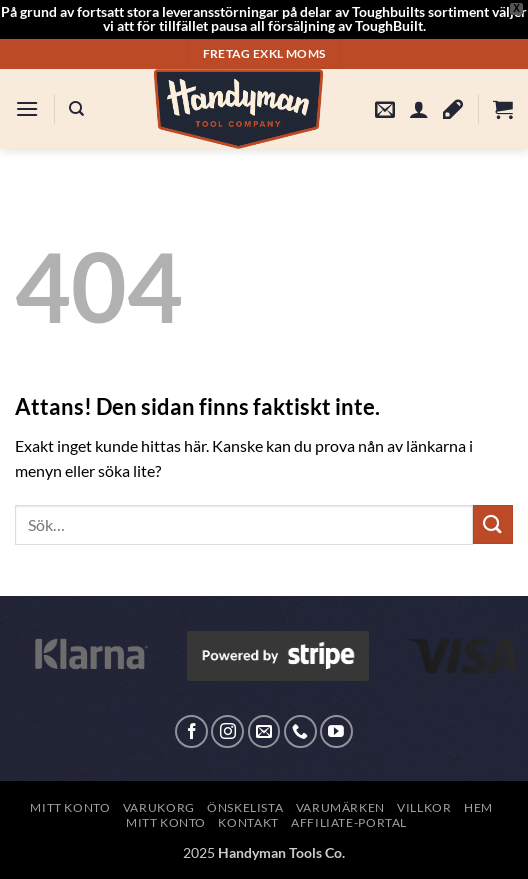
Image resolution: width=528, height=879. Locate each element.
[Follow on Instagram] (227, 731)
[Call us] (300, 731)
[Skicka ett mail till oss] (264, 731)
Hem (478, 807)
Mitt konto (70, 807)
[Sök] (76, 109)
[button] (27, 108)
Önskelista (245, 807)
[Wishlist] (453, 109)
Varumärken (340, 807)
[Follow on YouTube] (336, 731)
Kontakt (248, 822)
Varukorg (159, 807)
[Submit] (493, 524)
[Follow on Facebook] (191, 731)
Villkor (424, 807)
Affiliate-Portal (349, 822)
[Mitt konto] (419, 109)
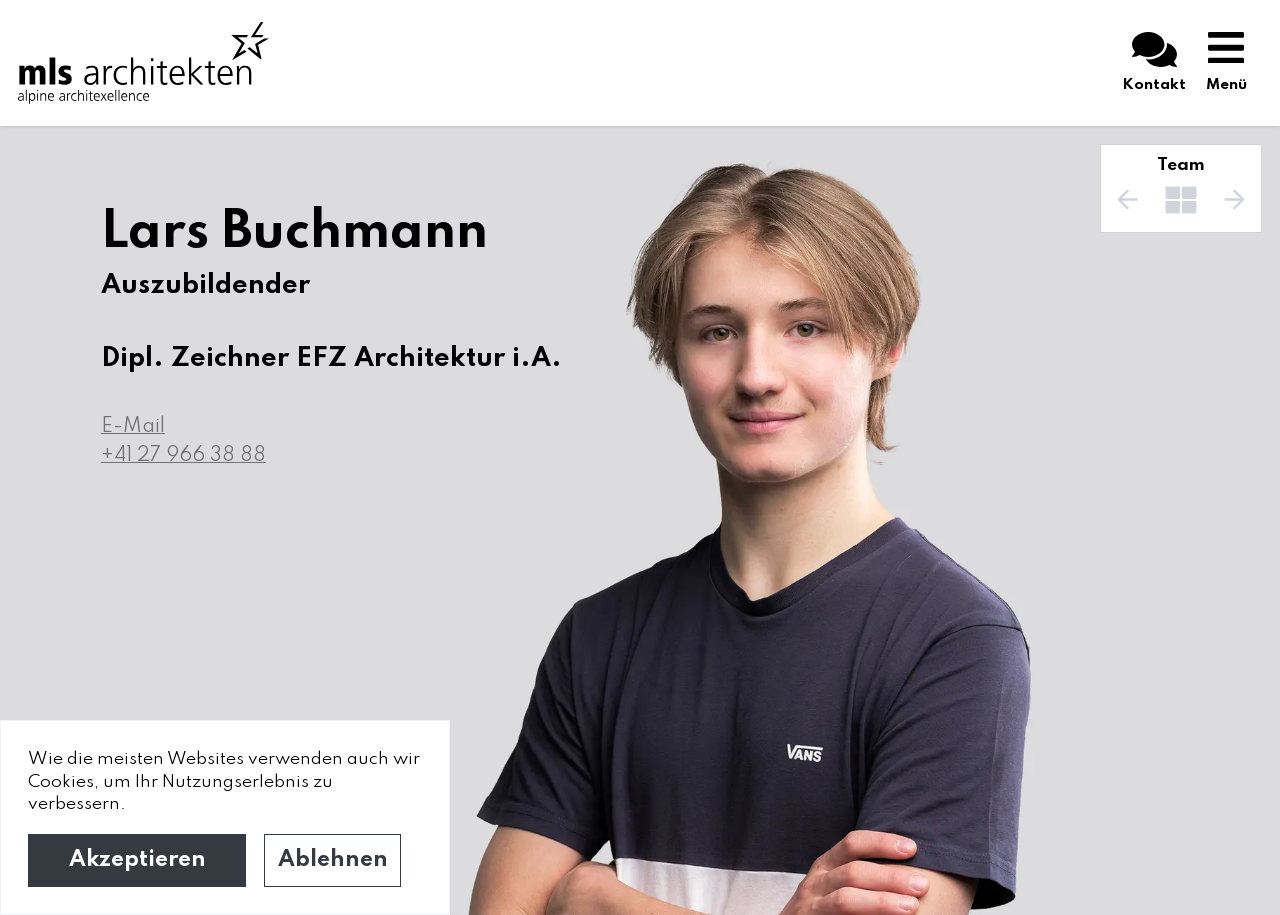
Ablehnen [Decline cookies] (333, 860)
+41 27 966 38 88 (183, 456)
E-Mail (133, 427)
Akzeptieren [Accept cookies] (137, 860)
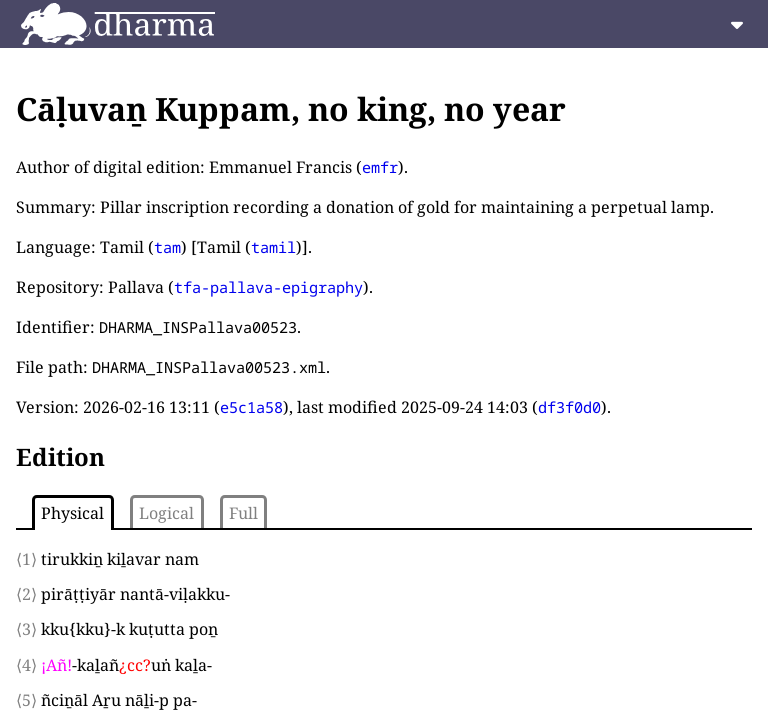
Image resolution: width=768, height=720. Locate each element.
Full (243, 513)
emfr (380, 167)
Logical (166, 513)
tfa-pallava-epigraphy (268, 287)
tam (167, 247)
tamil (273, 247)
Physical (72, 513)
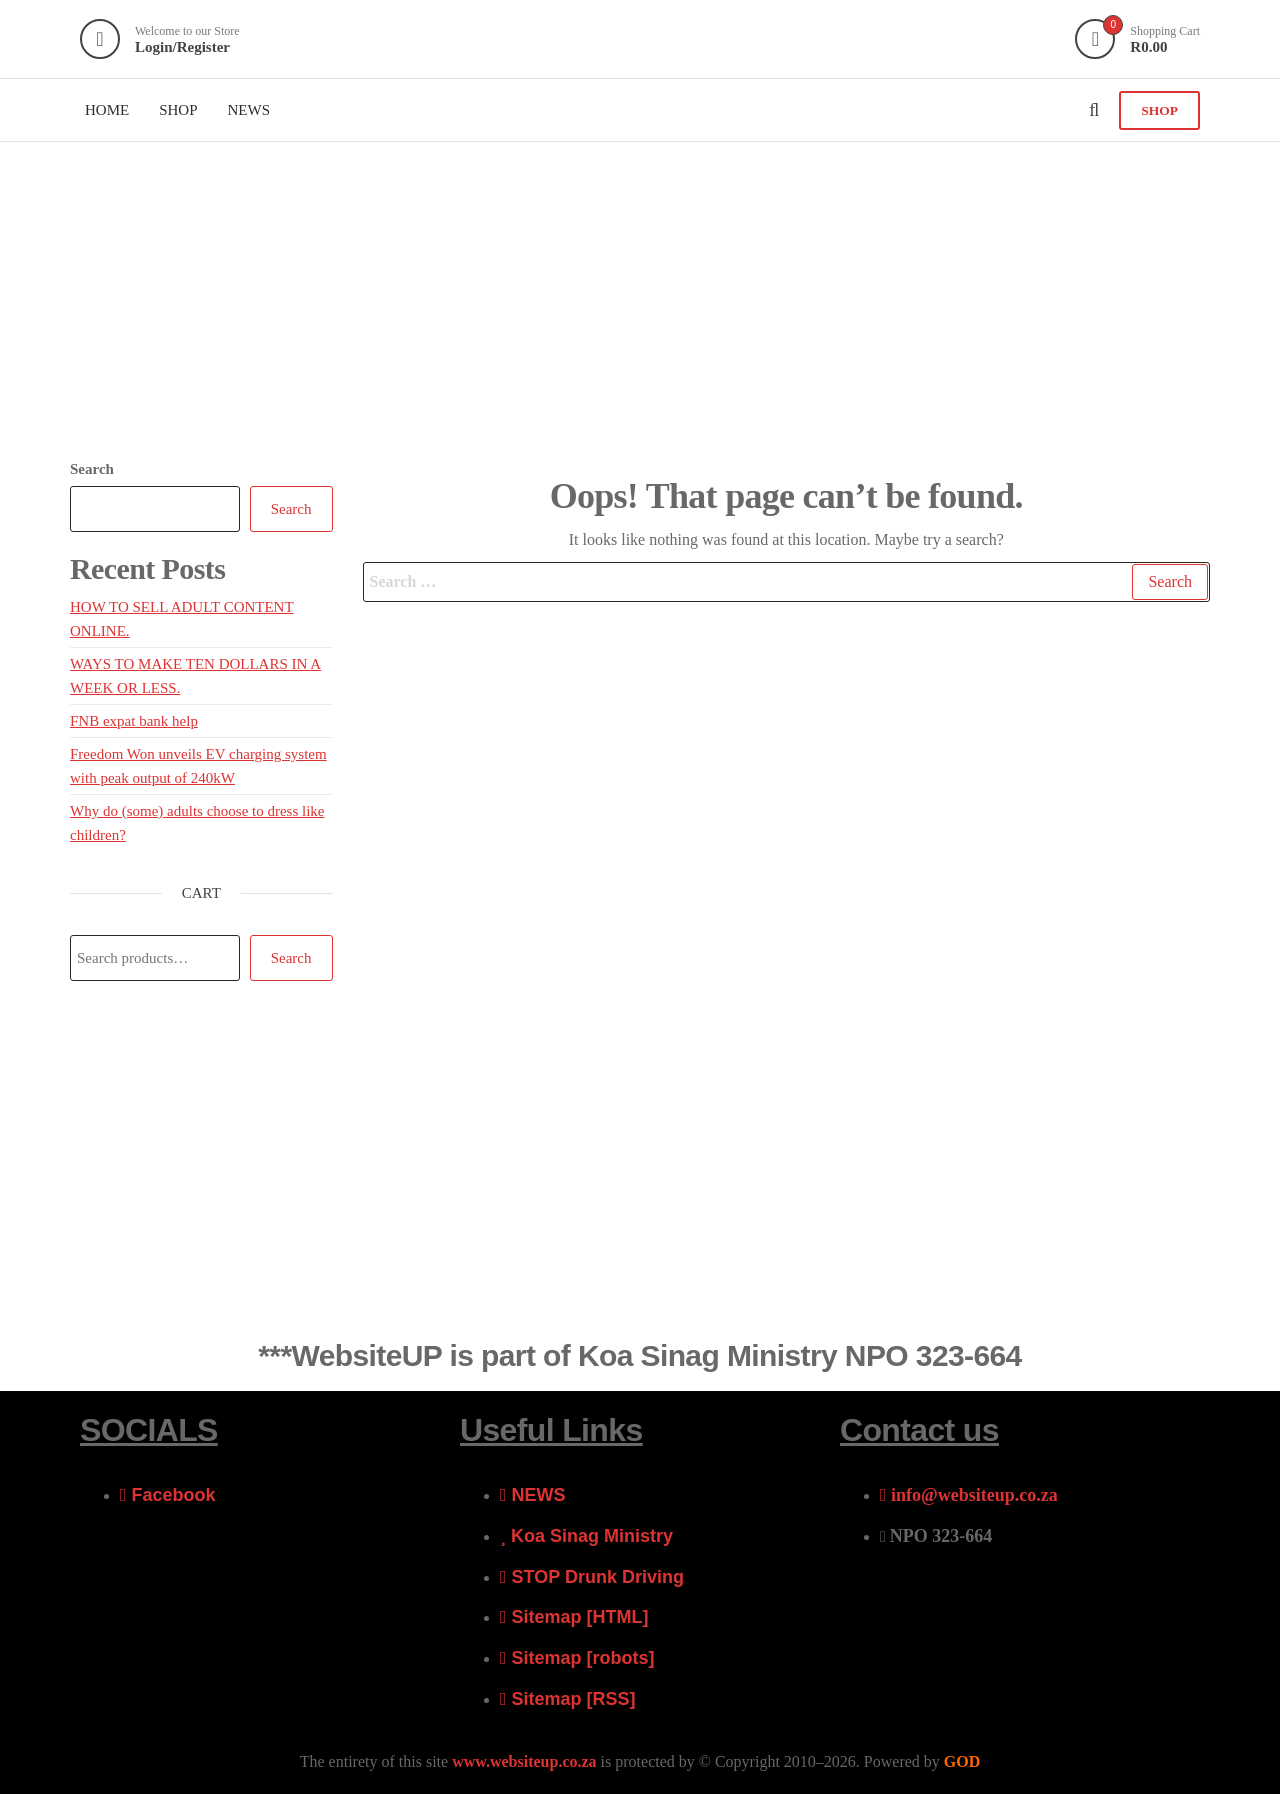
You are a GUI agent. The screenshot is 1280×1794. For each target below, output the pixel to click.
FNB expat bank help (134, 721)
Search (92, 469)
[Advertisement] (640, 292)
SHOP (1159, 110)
------------
• _Aim of the task_:
Show each line in the records that contains the word "Image", with capitalization matching exactly.

• _Output of the task_:
Image resolution: width=528, height=879. Locate each element.
Image resolution: width=768, height=720. Locate each element.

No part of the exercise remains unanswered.